Task directions
Begin with the line containing "Screen dimensions: 764x574 Task: Click" and end with the last line of the data below; return those lines exactly, and only those.

Dataset entries
[Start of section]

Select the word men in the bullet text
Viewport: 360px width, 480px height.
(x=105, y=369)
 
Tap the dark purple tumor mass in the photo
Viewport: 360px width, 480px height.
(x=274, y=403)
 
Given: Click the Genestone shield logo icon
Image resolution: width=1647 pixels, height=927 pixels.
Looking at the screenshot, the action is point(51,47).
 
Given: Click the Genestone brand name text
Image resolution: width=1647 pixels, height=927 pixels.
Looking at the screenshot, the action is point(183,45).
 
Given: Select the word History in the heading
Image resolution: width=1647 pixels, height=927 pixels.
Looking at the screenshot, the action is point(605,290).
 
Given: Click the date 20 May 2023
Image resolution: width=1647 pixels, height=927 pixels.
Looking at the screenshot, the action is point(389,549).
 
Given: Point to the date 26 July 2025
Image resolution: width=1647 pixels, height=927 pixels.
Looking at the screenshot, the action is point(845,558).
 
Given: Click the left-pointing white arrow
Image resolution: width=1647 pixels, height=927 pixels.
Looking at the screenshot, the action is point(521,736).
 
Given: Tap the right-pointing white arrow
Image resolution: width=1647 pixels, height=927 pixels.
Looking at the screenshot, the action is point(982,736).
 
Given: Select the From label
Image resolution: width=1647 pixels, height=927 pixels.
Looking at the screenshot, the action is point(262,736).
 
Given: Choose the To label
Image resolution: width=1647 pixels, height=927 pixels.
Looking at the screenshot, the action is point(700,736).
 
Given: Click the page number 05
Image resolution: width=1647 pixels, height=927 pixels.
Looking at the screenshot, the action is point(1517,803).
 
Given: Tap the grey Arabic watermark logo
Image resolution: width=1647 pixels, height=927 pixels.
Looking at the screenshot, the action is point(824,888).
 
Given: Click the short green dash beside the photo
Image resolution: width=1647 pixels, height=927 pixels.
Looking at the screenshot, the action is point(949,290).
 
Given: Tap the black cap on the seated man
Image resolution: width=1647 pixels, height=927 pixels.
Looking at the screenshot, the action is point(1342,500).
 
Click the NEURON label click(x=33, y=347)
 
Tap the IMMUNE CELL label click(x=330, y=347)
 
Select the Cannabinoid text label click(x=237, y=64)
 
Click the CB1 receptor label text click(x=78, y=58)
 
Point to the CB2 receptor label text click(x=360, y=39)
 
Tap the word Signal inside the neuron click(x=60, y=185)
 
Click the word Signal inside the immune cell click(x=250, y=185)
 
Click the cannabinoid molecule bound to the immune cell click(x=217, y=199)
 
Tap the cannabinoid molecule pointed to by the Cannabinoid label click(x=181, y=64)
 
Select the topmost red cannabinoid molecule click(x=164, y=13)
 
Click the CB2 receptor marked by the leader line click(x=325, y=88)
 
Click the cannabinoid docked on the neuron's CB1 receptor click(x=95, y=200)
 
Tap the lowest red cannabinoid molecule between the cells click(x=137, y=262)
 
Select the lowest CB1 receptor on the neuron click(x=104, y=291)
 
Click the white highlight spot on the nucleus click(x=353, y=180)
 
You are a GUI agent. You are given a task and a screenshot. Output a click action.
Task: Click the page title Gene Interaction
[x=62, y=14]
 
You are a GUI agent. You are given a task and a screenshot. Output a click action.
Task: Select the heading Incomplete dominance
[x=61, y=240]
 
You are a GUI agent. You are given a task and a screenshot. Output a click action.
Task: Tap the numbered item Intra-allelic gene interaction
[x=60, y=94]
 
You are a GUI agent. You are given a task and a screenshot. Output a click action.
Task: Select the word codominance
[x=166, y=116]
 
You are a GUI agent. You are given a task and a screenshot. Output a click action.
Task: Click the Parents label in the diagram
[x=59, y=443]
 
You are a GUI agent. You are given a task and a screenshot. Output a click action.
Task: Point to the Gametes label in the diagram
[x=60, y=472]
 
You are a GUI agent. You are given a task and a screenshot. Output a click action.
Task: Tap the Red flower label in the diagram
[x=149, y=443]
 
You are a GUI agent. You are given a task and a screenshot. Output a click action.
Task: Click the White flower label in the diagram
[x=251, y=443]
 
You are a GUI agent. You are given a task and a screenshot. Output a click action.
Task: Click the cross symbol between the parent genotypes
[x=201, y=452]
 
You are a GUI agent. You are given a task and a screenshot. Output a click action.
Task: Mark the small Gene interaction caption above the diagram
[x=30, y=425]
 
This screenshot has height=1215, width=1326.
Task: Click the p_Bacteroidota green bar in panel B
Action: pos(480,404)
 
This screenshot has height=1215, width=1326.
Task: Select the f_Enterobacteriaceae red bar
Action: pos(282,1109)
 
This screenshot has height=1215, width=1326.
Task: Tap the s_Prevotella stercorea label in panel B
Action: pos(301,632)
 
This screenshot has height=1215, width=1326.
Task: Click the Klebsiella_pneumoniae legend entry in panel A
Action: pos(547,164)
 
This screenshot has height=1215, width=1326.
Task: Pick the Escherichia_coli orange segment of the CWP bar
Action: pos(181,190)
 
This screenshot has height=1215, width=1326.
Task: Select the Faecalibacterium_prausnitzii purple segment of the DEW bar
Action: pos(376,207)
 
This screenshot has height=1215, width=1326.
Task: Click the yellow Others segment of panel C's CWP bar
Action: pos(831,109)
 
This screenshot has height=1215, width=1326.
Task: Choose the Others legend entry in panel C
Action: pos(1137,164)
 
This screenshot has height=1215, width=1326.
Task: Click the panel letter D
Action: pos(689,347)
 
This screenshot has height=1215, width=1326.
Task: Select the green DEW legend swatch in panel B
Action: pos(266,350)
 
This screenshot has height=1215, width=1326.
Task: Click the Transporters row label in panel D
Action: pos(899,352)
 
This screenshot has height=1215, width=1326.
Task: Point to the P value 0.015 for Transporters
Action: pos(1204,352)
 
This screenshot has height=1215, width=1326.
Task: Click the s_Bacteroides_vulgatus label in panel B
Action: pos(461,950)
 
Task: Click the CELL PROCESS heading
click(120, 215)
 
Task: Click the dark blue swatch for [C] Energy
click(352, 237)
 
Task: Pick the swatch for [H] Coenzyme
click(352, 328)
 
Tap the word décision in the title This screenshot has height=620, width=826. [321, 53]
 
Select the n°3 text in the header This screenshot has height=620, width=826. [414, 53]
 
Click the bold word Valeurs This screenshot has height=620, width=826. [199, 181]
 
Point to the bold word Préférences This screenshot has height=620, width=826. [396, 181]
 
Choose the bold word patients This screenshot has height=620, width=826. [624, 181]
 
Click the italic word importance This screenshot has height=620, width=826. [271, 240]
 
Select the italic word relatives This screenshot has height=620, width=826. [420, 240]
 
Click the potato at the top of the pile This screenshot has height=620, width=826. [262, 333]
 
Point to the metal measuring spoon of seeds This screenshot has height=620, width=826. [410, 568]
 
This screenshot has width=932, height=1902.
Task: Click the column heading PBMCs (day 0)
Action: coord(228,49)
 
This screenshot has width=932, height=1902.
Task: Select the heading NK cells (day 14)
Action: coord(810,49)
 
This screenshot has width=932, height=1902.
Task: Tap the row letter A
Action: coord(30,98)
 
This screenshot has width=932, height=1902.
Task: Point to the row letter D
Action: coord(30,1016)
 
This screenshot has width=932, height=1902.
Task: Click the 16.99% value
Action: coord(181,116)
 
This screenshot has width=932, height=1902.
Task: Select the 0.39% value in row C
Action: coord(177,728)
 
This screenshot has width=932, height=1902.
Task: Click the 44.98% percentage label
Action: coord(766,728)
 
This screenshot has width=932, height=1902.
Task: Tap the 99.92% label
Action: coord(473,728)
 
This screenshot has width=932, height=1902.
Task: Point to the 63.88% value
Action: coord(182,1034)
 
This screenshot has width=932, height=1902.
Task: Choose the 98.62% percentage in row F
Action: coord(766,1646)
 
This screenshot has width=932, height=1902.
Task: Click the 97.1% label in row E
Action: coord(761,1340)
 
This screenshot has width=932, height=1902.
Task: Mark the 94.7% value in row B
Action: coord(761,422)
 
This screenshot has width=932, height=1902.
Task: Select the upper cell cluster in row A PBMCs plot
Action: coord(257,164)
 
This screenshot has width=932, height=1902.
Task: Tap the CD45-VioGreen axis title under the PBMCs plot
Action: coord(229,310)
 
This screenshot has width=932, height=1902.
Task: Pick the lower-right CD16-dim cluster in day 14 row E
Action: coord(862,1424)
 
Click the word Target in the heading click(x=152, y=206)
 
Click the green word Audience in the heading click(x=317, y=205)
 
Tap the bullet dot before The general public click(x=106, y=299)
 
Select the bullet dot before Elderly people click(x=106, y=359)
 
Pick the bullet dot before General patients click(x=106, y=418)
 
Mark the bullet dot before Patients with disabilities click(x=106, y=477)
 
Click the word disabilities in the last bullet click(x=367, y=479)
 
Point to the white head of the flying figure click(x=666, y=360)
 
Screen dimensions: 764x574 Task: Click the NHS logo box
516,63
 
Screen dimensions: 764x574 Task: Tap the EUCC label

[End of section]

Exercise result
Screen dimensions: 764x574 Task: Click the NHS logo box
516,63
 
Screen dimensions: 764x574 Task: Tap the EUCC label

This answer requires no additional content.